## Begin Records shown

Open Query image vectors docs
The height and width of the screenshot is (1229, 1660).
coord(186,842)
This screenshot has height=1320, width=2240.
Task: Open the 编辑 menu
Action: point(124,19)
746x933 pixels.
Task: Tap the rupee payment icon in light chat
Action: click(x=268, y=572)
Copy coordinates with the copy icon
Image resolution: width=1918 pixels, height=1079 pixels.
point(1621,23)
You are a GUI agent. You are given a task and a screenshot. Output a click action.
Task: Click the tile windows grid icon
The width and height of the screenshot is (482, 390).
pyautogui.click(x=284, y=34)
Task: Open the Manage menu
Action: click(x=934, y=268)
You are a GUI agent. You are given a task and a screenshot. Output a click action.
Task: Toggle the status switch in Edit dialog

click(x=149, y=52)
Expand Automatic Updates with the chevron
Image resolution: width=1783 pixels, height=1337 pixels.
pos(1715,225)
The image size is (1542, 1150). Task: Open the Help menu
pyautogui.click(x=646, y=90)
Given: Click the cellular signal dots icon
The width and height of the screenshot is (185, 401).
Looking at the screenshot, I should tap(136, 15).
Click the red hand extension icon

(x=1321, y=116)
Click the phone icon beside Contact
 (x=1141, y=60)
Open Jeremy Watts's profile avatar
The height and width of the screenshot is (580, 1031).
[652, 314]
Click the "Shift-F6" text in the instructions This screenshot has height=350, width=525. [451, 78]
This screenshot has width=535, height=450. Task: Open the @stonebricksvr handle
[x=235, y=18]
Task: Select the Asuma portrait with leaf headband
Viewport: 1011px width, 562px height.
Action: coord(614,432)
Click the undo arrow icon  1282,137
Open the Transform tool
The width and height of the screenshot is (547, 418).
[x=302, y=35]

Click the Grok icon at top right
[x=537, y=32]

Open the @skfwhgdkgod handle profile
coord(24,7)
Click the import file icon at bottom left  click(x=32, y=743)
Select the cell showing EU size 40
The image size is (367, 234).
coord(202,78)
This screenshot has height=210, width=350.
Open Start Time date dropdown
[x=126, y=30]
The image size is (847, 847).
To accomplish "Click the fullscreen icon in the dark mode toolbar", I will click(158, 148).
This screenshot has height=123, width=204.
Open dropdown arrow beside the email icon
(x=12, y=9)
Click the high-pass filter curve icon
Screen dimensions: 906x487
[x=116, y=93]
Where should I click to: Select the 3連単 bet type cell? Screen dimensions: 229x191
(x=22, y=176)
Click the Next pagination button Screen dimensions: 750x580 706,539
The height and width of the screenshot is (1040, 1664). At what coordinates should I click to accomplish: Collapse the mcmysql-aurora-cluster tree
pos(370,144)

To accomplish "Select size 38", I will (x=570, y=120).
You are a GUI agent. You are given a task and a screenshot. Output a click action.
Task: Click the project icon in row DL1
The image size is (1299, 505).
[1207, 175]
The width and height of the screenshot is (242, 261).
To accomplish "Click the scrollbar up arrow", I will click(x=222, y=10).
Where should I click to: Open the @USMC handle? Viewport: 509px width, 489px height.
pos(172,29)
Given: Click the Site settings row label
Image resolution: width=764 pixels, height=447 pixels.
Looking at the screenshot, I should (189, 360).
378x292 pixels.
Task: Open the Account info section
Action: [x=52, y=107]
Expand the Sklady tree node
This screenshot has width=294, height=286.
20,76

## End Records shown

Can you rewrite all of the items above as a numbered list, leaving out any blank lines?

1. Open Query image vectors docs
2. The height and width of the screenshot is (1229, 1660).
3. coord(186,842)
4. This screenshot has height=1320, width=2240.
5. Task: Open the 编辑 menu
6. Action: point(124,19)
7. 746x933 pixels.
8. Task: Tap the rupee payment icon in light chat
9. Action: click(x=268, y=572)
10. Copy coordinates with the copy icon
11. Image resolution: width=1918 pixels, height=1079 pixels.
12. point(1621,23)
13. You are a GUI agent. You are given a task and a screenshot. Output a click action.
14. Task: Click the tile windows grid icon
15. The width and height of the screenshot is (482, 390).
16. pyautogui.click(x=284, y=34)
17. Task: Open the Manage menu
18. Action: click(x=934, y=268)
19. You are a GUI agent. You are given a task and a screenshot. Output a click action.
20. Task: Toggle the status switch in Edit dialog
21. click(x=149, y=52)
22. Expand Automatic Updates with the chevron
23. Image resolution: width=1783 pixels, height=1337 pixels.
24. pos(1715,225)
25. The image size is (1542, 1150). Task: Open the Help menu
26. pyautogui.click(x=646, y=90)
27. Given: Click the cellular signal dots icon
28. The width and height of the screenshot is (185, 401).
29. Looking at the screenshot, I should tap(136, 15).
30. Click the red hand extension icon
31. (x=1321, y=116)
32. Click the phone icon beside Contact
33.  (x=1141, y=60)
34. Open Jeremy Watts's profile avatar
35. The height and width of the screenshot is (580, 1031).
36. [652, 314]
37. Click the "Shift-F6" text in the instructions This screenshot has height=350, width=525. [451, 78]
38. This screenshot has width=535, height=450. Task: Open the @stonebricksvr handle
39. [x=235, y=18]
40. Task: Select the Asuma portrait with leaf headband
41. Viewport: 1011px width, 562px height.
42. Action: coord(614,432)
43. Click the undo arrow icon  1282,137
44. Open the Transform tool
45. The width and height of the screenshot is (547, 418).
46. [x=302, y=35]
47. Click the Grok icon at top right
48. [x=537, y=32]
49. Open the @skfwhgdkgod handle profile
50. coord(24,7)
51. Click the import file icon at bottom left  click(x=32, y=743)
52. Select the cell showing EU size 40
53. The image size is (367, 234).
54. coord(202,78)
55. This screenshot has height=210, width=350.
56. Open Start Time date dropdown
57. [x=126, y=30]
58. The image size is (847, 847).
59. To accomplish "Click the fullscreen icon in the dark mode toolbar", I will click(158, 148).
60. This screenshot has height=123, width=204.
61. Open dropdown arrow beside the email icon
62. (x=12, y=9)
63. Click the high-pass filter curve icon
64. Screen dimensions: 906x487
65. [x=116, y=93]
66. Where should I click to: Select the 3連単 bet type cell? Screen dimensions: 229x191
67. (x=22, y=176)
68. Click the Next pagination button Screen dimensions: 750x580 706,539
69. The height and width of the screenshot is (1040, 1664). At what coordinates should I click to accomplish: Collapse the mcmysql-aurora-cluster tree
70. pos(370,144)
71. To accomplish "Select size 38", I will (x=570, y=120).
72. You are a GUI agent. You are given a task and a screenshot. Output a click action.
73. Task: Click the project icon in row DL1
74. The image size is (1299, 505).
75. [1207, 175]
76. The width and height of the screenshot is (242, 261).
77. To accomplish "Click the scrollbar up arrow", I will click(x=222, y=10).
78. Where should I click to: Open the @USMC handle? Viewport: 509px width, 489px height.
79. pos(172,29)
80. Given: Click the Site settings row label
81. Image resolution: width=764 pixels, height=447 pixels.
82. Looking at the screenshot, I should (189, 360).
83. 378x292 pixels.
84. Task: Open the Account info section
85. Action: [x=52, y=107]
86. Expand the Sklady tree node
87. This screenshot has width=294, height=286.
88. 20,76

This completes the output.